# [Enunciado del ejercicio]
Reproduce sin ningún cambio las líneas que empiezan en la que contiene "You are a computer-use" y continúan hasta la que contiene "pos(361,204)", ambas incluidas.

[Registros sin procesar]
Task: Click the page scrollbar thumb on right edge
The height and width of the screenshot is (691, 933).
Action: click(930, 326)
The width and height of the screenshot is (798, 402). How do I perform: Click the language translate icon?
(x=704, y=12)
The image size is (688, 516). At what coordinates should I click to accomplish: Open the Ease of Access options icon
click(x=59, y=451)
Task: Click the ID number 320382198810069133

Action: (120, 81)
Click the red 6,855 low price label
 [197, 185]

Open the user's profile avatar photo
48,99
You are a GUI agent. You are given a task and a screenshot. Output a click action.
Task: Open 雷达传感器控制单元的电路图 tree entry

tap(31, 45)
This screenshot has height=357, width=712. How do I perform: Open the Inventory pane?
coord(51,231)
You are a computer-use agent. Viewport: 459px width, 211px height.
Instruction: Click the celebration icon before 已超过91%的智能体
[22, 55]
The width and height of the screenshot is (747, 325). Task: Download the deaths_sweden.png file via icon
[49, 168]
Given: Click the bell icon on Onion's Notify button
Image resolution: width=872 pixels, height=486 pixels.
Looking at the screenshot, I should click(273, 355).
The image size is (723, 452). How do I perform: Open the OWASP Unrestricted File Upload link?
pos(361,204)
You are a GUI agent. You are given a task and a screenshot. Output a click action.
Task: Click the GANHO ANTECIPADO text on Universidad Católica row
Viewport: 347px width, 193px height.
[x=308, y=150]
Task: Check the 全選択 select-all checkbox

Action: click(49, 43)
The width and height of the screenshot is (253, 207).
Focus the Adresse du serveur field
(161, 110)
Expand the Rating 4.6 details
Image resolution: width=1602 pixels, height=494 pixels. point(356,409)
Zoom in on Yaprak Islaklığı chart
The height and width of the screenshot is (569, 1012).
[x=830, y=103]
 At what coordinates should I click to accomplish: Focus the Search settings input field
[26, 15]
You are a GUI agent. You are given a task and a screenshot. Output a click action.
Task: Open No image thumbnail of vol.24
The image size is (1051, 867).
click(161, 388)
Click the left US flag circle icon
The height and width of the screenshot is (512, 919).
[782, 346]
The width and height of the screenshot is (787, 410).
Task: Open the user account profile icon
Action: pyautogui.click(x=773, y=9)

# [Resultado obtenido]
You are a computer-use agent. Viewport: 459px width, 211px height.
Instruction: Click the celebration icon before 已超过91%的智能体
[22, 55]
The width and height of the screenshot is (747, 325). Task: Download the deaths_sweden.png file via icon
[49, 168]
Given: Click the bell icon on Onion's Notify button
Image resolution: width=872 pixels, height=486 pixels.
Looking at the screenshot, I should click(273, 355).
The image size is (723, 452). How do I perform: Open the OWASP Unrestricted File Upload link?
pos(361,204)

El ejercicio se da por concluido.